Kamada Ltd. (NASDAQ: KMDA) announced that it will discontinue its Phase 3 InnovAATe trial of inhaled alpha‑1 antitrypsin (AAT) for Alpha‑1 Antitrypsin Deficiency (AATD). The decision follows an interim futility analysis by an independent Data and Safety Monitoring Board that found the study was unlikely to meet its primary endpoint of a statistically significant improvement in forced expiratory volume in one second (FEV1). The company emphasized that the discontinuation is driven solely by the low probability of success and does not reflect any safety concerns.
The halt removes a projected $2 billion market opportunity from Kamada’s pipeline, tightening the company’s future revenue trajectory. While the company’s existing portfolio of FDA‑approved plasma‑derived products remains robust, the loss of a potentially high‑margin inhaled therapy represents a significant strategic setback. Kamada’s guidance for full‑year 2025 revenue ($178 million to $182 million) and adjusted EBITDA ($40 million to $44 million) remains unchanged, underscoring management’s confidence that the core business can absorb the loss.

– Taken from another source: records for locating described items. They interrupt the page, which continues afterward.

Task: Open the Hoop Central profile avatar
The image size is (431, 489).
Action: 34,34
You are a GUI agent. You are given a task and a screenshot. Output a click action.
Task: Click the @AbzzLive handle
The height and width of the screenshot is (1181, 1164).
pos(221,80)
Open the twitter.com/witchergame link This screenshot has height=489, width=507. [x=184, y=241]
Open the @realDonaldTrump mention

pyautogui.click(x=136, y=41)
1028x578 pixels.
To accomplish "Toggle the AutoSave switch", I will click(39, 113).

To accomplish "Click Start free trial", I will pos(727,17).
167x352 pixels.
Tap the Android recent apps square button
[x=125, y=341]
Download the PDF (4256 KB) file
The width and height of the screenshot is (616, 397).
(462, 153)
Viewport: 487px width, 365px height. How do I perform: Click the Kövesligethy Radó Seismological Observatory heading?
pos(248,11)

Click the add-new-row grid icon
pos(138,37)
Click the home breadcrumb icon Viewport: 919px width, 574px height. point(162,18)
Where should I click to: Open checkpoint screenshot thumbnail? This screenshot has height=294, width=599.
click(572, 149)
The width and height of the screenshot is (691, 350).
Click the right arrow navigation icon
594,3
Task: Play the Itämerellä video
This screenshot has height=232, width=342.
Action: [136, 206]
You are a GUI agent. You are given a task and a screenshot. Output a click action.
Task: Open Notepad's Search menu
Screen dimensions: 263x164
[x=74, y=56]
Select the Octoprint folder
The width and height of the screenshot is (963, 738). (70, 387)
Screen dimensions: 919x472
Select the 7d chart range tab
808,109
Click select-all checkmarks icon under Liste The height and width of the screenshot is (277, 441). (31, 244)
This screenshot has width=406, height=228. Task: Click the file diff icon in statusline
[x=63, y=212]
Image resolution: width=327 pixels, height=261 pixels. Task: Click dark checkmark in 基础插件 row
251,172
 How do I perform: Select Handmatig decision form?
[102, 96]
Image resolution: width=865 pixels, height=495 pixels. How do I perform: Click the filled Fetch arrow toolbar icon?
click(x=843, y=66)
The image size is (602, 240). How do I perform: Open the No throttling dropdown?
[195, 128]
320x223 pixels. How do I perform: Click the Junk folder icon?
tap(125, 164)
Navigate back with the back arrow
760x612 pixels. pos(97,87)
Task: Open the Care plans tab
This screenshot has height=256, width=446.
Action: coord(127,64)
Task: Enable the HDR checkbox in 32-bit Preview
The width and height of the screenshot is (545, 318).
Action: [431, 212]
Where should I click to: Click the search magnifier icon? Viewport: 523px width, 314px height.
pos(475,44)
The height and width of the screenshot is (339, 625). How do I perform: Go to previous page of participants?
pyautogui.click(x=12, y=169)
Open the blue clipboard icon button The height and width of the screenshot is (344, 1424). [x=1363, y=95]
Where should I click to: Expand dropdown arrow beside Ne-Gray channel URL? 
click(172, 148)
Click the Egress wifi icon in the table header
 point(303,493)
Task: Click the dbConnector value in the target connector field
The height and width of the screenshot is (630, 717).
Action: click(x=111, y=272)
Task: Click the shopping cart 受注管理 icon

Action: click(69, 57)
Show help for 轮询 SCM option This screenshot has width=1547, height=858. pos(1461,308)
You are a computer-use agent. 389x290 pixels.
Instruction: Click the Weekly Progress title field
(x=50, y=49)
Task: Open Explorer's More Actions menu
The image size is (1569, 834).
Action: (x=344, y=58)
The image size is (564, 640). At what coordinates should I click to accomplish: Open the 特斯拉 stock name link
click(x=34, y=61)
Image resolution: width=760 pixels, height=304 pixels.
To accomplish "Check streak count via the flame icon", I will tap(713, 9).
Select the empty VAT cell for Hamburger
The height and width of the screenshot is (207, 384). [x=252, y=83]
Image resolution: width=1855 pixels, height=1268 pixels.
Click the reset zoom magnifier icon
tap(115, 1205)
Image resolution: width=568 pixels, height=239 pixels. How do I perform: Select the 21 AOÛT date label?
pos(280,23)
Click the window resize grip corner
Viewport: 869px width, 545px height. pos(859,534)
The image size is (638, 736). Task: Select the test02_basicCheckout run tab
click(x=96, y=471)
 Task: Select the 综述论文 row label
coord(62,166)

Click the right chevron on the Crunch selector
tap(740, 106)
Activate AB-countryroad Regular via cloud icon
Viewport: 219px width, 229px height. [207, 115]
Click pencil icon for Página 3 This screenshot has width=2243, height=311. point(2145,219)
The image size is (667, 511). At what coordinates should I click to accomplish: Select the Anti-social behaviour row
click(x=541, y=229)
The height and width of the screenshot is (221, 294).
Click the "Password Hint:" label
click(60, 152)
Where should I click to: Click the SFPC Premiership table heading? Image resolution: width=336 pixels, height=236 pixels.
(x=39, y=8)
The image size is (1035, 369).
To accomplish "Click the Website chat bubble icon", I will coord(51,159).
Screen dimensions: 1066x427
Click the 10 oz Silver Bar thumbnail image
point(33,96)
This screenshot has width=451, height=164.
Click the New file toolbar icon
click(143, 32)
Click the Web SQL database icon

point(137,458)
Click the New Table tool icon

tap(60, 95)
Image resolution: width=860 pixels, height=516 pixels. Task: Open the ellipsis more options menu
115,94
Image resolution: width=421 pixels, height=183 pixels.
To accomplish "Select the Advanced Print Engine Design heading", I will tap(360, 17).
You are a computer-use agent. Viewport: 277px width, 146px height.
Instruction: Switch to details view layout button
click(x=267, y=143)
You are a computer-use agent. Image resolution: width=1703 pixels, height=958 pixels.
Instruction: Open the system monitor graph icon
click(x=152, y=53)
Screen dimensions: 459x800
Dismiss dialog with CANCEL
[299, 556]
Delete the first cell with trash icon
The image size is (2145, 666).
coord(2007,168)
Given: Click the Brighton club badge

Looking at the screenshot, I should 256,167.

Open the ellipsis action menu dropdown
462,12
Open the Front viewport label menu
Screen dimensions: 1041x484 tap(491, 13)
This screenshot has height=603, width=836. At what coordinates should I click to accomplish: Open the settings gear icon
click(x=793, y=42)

Kamada’s Q3 2025 results provide context for the guidance. Revenue rose 13% year‑over‑year to $47.0 million, driven by strong demand for its flagship product GLASSIA® and growth in its distribution segment. Adjusted EBITDA increased 34% to $11.7 million, reflecting disciplined cost management and a favorable product mix. The company’s first‑nine‑month revenue of $135.8 million and adjusted EBITDA of $34.2 million also show double‑digit growth, reinforcing the outlook for 2025.
CEO Amir London highlighted that, despite the disappointment of the trial’s termination, Kamada remains focused on its 2026 and future growth prospects. He noted the company’s expanding biosimilar portfolio in Israel, the opening of a new plasma‑collection site in San Antonio, Texas in March 2025, and FDA approval of its Houston, Texas center in August 2025. London emphasized continued supply of GLASSIA® to the Alpha‑1 community and reiterated that the company’s commercial portfolio is positioned to support the guidance.
The company’s strategic emphasis on plasma‑collection expansion and biosimilar development is intended to offset the lost upside from the InnovAATe program. By increasing raw‑material supply and entering new markets, Kamada aims to sustain revenue growth and maintain profitability, while the existing product lines provide a stable foundation for the coming years.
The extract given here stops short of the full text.